*ACTIVITY*:
Transcribe word for word the section of the records below that opens with the line containing "Screen dimensions: 1070x575" and closes with the line containing "This screenshot has width=792, height=378."; drop every picture.

▬▬▬

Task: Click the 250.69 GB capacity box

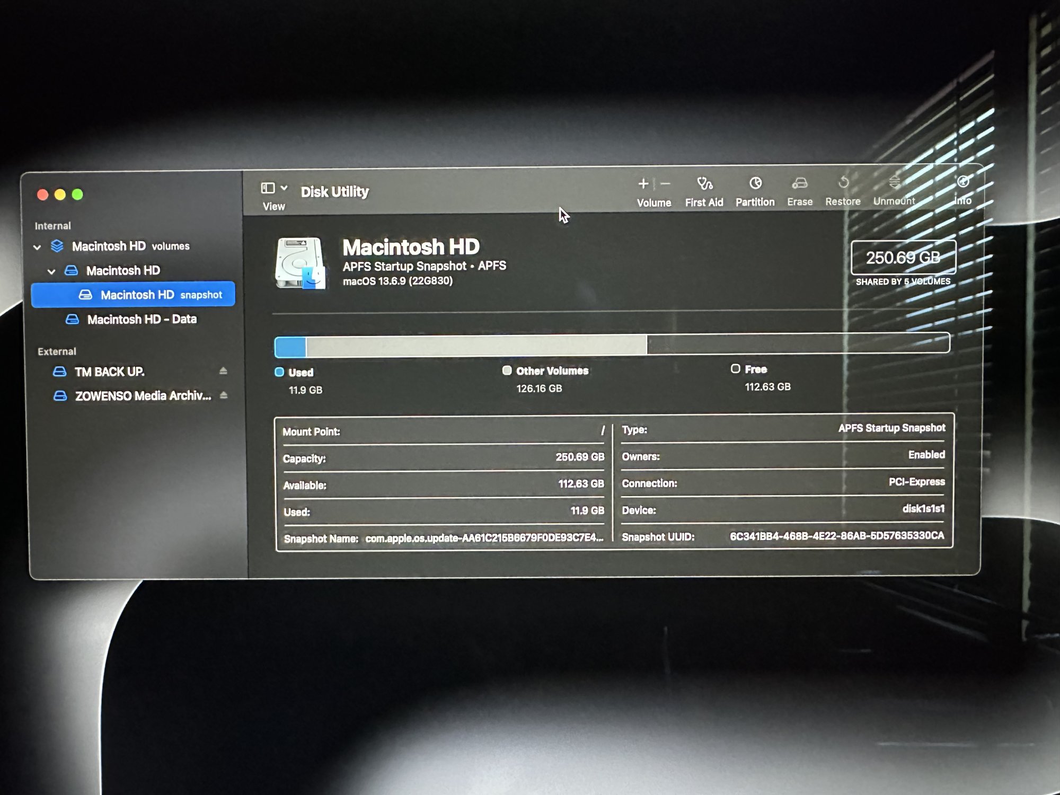Action: [x=903, y=258]
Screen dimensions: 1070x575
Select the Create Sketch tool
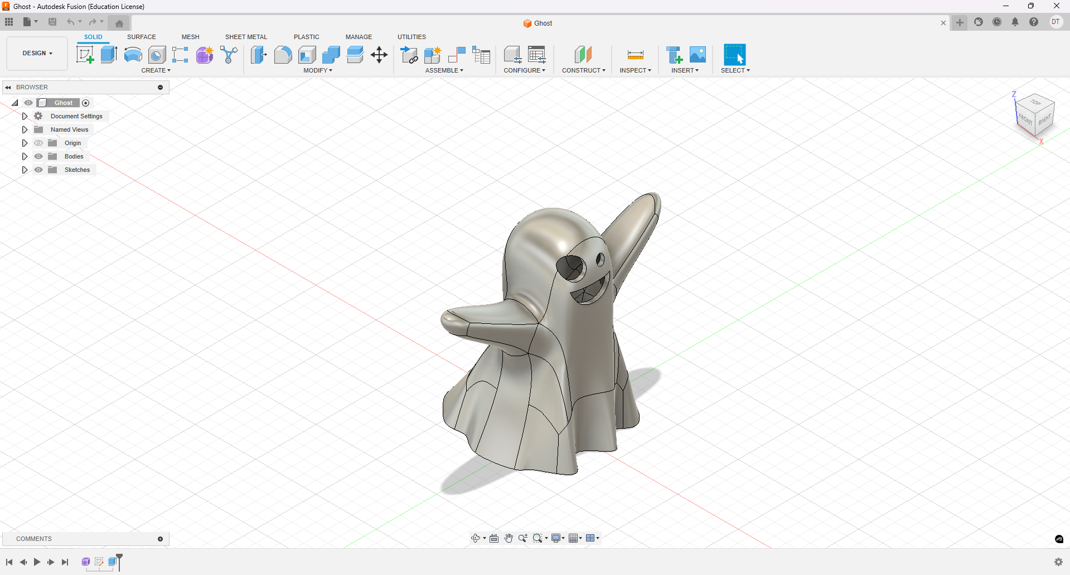pyautogui.click(x=85, y=54)
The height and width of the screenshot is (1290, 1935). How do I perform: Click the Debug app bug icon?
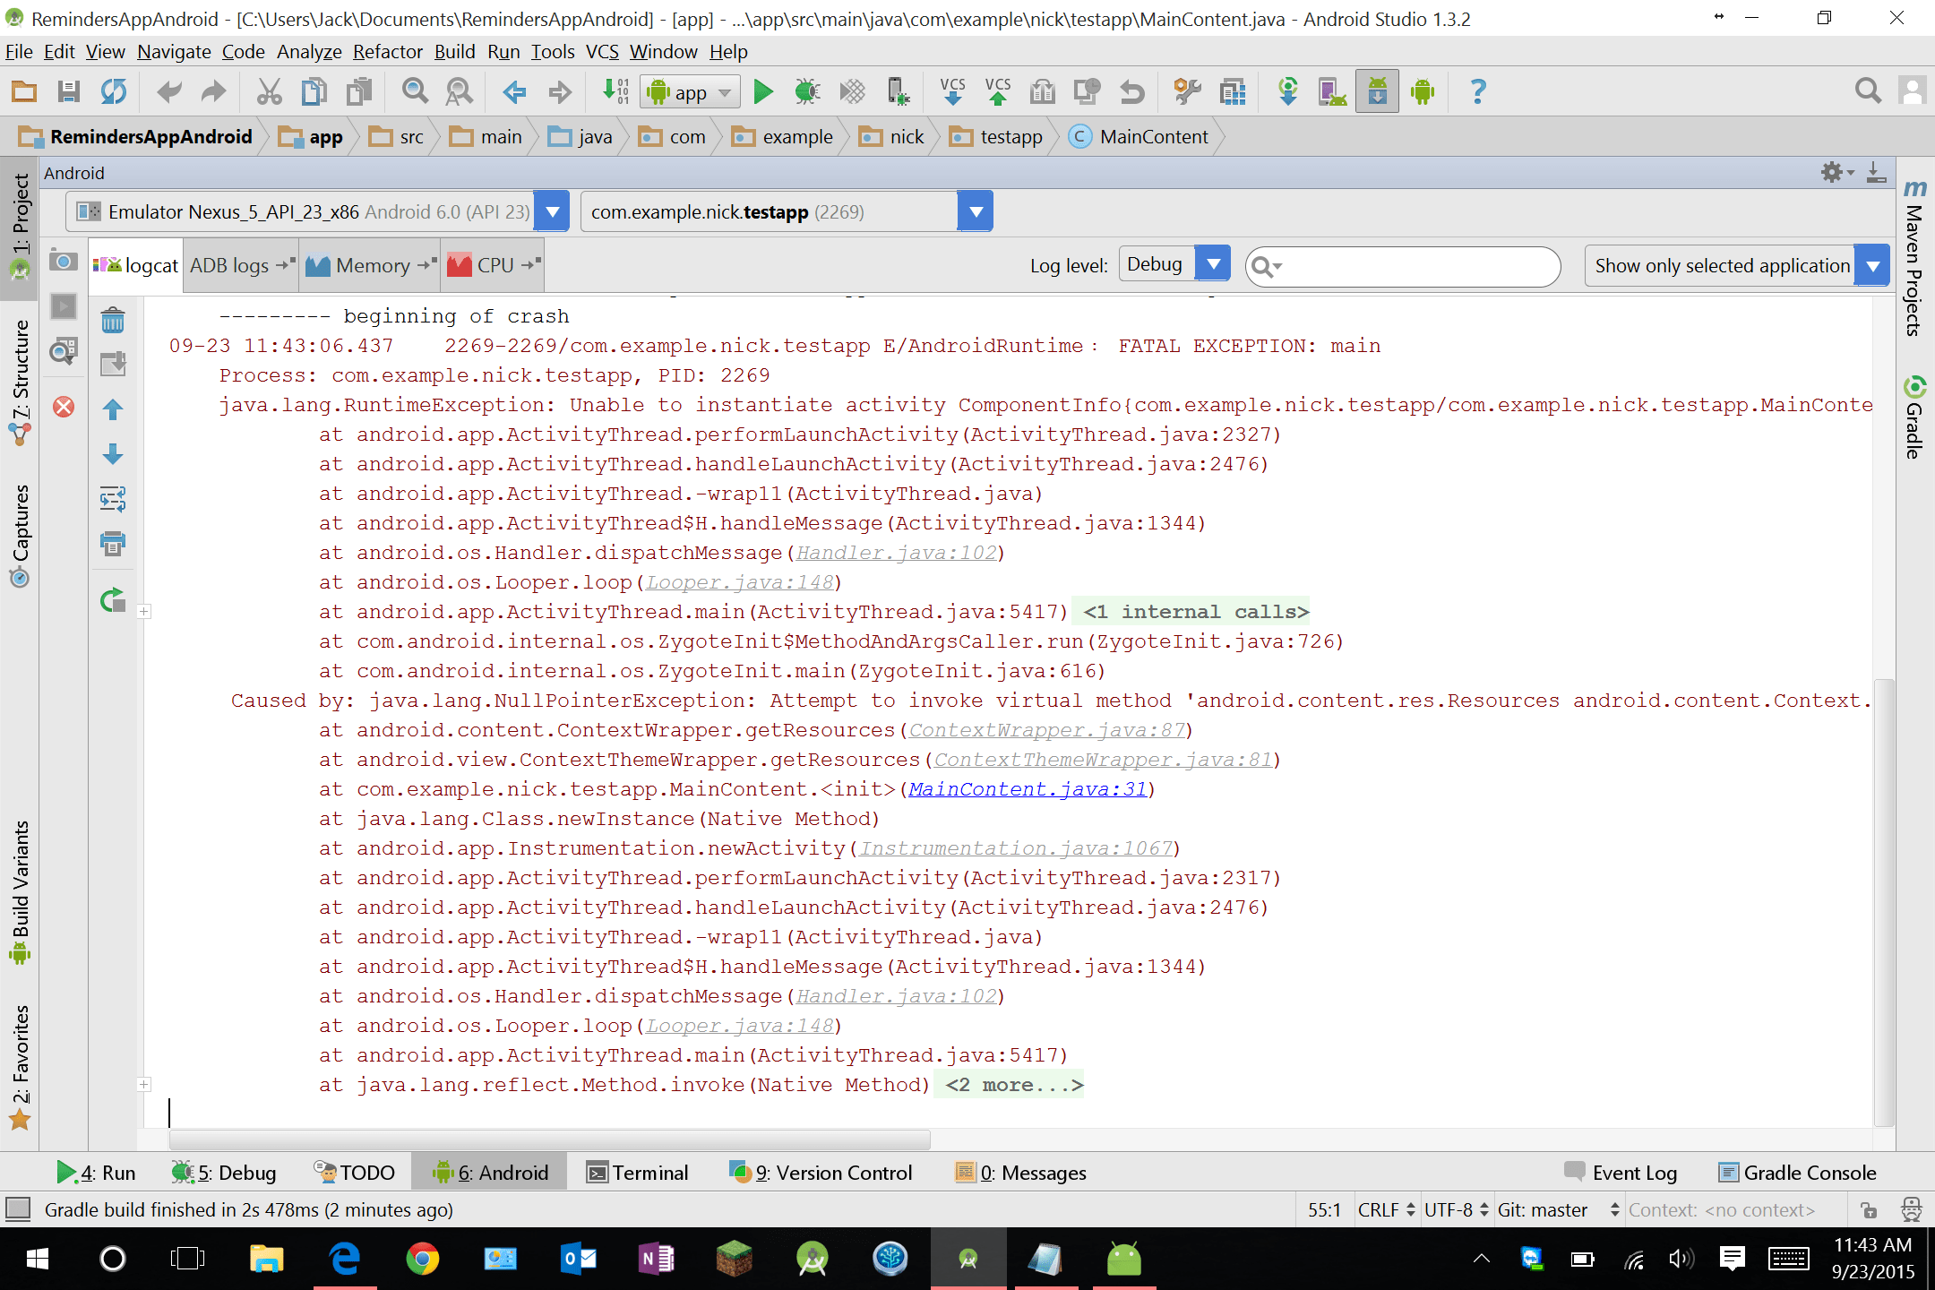point(807,91)
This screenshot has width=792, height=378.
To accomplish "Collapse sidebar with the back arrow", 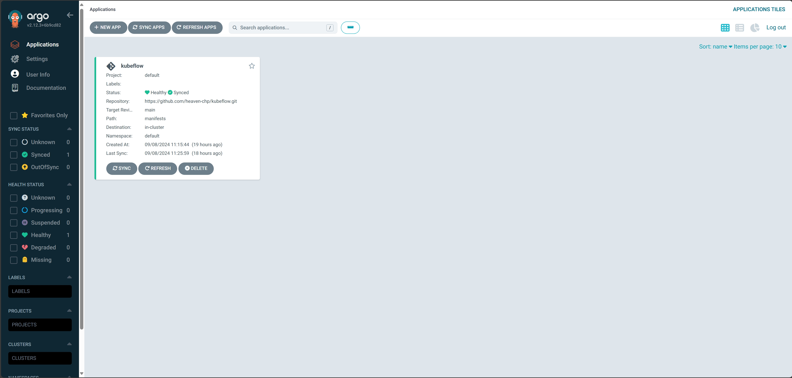I will point(70,15).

▬▬▬

*REPLY TO THE EXERCISE*:
Screen dimensions: 1070x575
Select the Create Sketch tool
pyautogui.click(x=85, y=54)
The height and width of the screenshot is (1290, 1935). How do I perform: Click the Debug app bug icon?
point(807,91)
This screenshot has width=792, height=378.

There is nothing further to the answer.